The Journey with the Doctor

HISTORY

In 2004, a retired medical practitioner, Elizabeth*, asked for help from Arac.  A stroke had left her less confident and with poorer mobility. She needed assistance around the house and some degree of observation. Living alone and now elderly, she had never married and had no family on whom she could rely.

ARAC’S BRIEF

Elizabeth wanted to continue living as independently as possible.  She did not wish the involvement of Social Services, nor did she wish to consider a Care Home. On this basis, Arac began to build a template, which Elizabeth would find supportive enough to be of assistance while simultaneously allowing her privacy and independence.

BUILDING THE TEMPLATE

THE PIONEER

THE PIONEER

ARAC’S long-term commitment began in 2005. When it became necessary for Elizabeth to be driven into Glasgow on a Saturday for her hairdressing appointment, ARAC provided a door-to -door service. While she was getting her hair done,  ARAC further assisted by walking her dog.  ARAC visited her frequently at home, responding to her needs as promptly as possible, frequently doing small repairs, or collecting items from the chemist or the shops.  Occasional trips to the hospital or the dentist might be required outside the Saturday routine.

Due to a chest infection,  Elizabeth was hospitalized in 2007,  just before Christmas, ARAC covered her immediate release from the hospital, staying in her home for a week.

During this time, over the Christmas period, ARAC provided overnight cover and cared for her at home. We cooked and provided meals, walked her dog,  and  purchased her shopping.

Most importantly, we did not disable her by staying around when she felt able to cope.

In April 2008, a mains water pipe burst in Elizabeth’s loft, which flooded the kitchen and front room. ARAC arrived within 10 minutes of the emergency phone call. Due to Elizabeth’s profound deafness, the disaster consumed weeks of time, as there were Insurance companies to negotiate with at length. ARAC achieved estimates from reputable workers, cleared rooms, checked loft insulation and assisted with furniture removal.

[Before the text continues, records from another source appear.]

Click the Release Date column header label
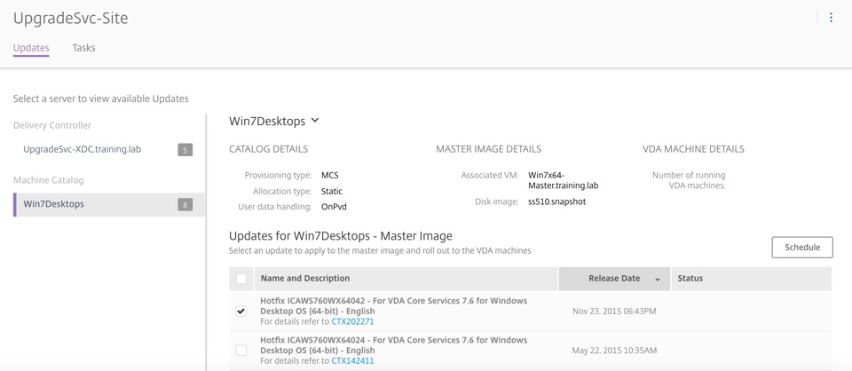 613,279
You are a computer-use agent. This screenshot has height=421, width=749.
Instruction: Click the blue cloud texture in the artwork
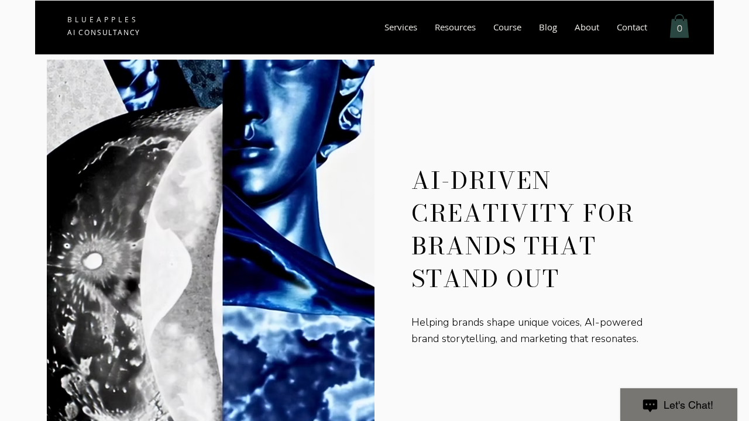(x=298, y=368)
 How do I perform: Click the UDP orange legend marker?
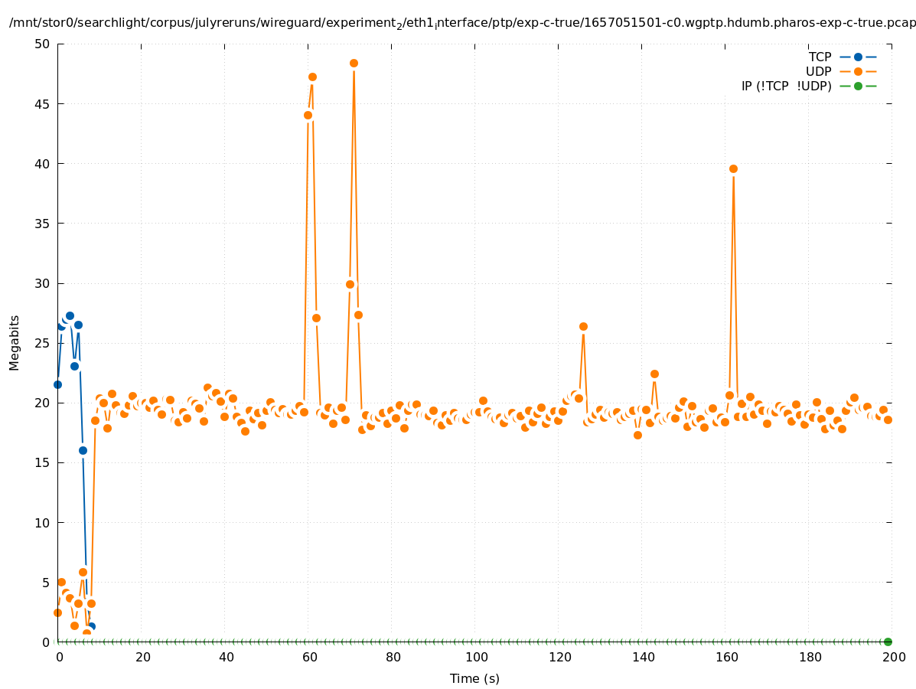pos(858,71)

During these weeks, ARAC was required to assist Elizabeth with the various journeys to replace all that had been lost in the flood:  carpets, curtains, and new paint all required to be chosen. The process was a convoluted one, and the Insurers were not always sympathetic to a disabled lady with a hearing difficulty. The process went on until June, with almost daily contact.

In 2009, after another small stroke, more support was required.  ARAC was on call most of the time, we placed an advertisement  in Morrison’s, for an extra member of staff to assist Elizabeth in the house. From the responses to the advert, ARAC took up CVS and carried out interviews, Lastly, we  introduced the appropriate candidates to Elizabeth, who always made the final decision.

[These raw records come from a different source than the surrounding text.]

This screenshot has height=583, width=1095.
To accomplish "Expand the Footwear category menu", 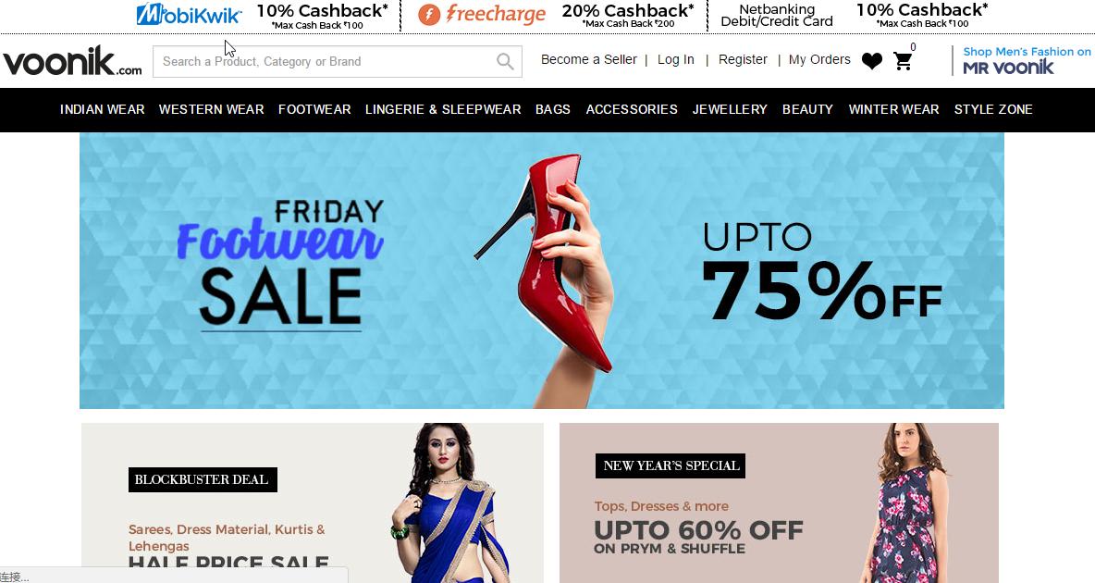I will [x=314, y=110].
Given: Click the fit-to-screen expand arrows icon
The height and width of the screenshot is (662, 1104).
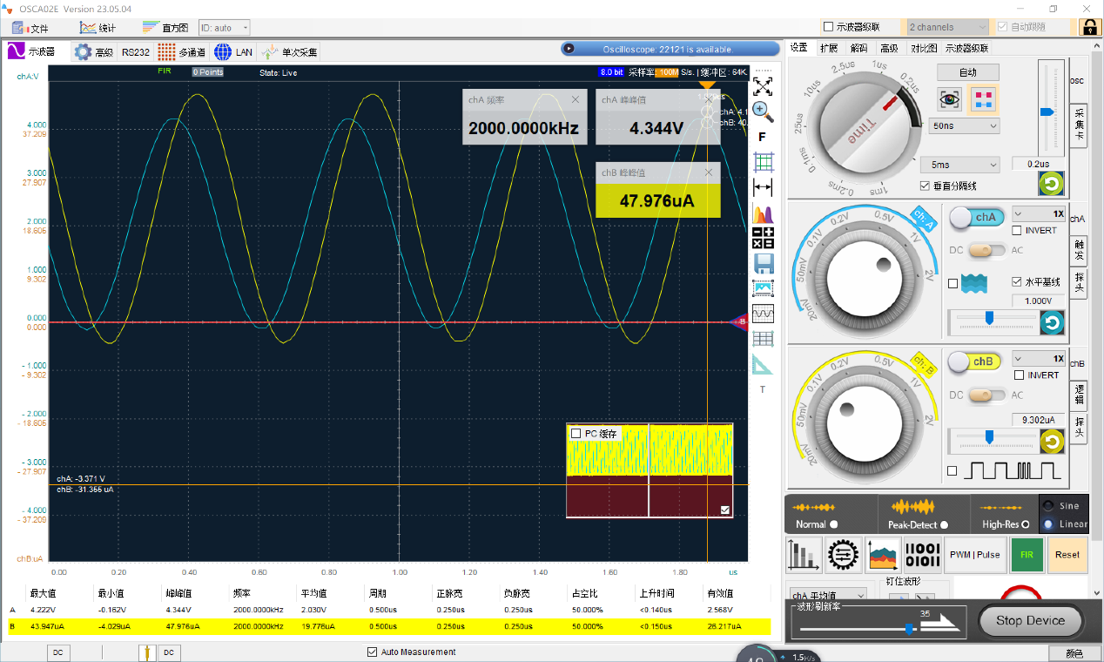Looking at the screenshot, I should (x=763, y=86).
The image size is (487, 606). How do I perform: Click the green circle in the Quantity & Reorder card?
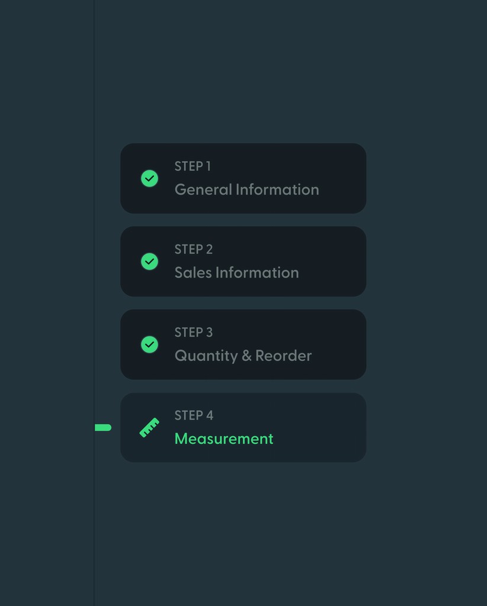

A member of staff, already in place, assisted with the training: where things were kept; how meals should be cooked, the general routine.  Flexibility and the ability to respond to needs were crucial.

At Christmas, 2009, Elizabeth wanted to have her friends round for a meal on Christmas Day itself. ARAC did the shopping, cooked the meal, cleared up and washed the dishes, before leaving. This allowed Elizabeth to spend the rest of the day with her friends.

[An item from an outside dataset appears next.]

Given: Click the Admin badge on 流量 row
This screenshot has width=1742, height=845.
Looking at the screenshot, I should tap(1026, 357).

Throughout the remaining two years, ARAC carried out a variety of small chores: buying papers; collecting prescriptions; charging batteries; clearing the snow from paths or from the roof, washing soffits and applying damp sealant to the ceiling.

 ARAC also took her on holiday: fabricated ramps:  attended when she was ill: drove her to the vet when her dog was ill; supported her in the loss of her pet.

Having set up the model, ARAC then withdrew to the background, and friends were happy to accept more responsibility.

ARAC has visited twice in the last year, but there is no longer a role to fulfil. Elizabeth is now very frail.  Now 84, she has a poor memory, limited mobility and severe deafness.

However, she remains happy to remain in her own home, as independently as possible.

 

OUTCOMES:

  1. 1.      It created Local Employment.
  2. 2.      It averted  bed blocking incident – and the  avoidance of long-term care.
  3. 3.      It fostered Independence.
  4. 4.      She has remained in the community.
  5. 5.      There has been no episode of abuse or loss of dignity.
  6. 6.      It fulfilled The Quality Strategy. – Safe, timely, effective, efficient and patient centred.

To be able to provide this level of support it is important to identify the client  early, and the possibilities and options are fully discussed. Client awareness and forward planning are critical.

ELIZABETH’S STATEMENT:
For several years, I have been aware of the existence of Arac, and know that at any time when I have needed assistance, in any way, that it would respond immediately to my request.”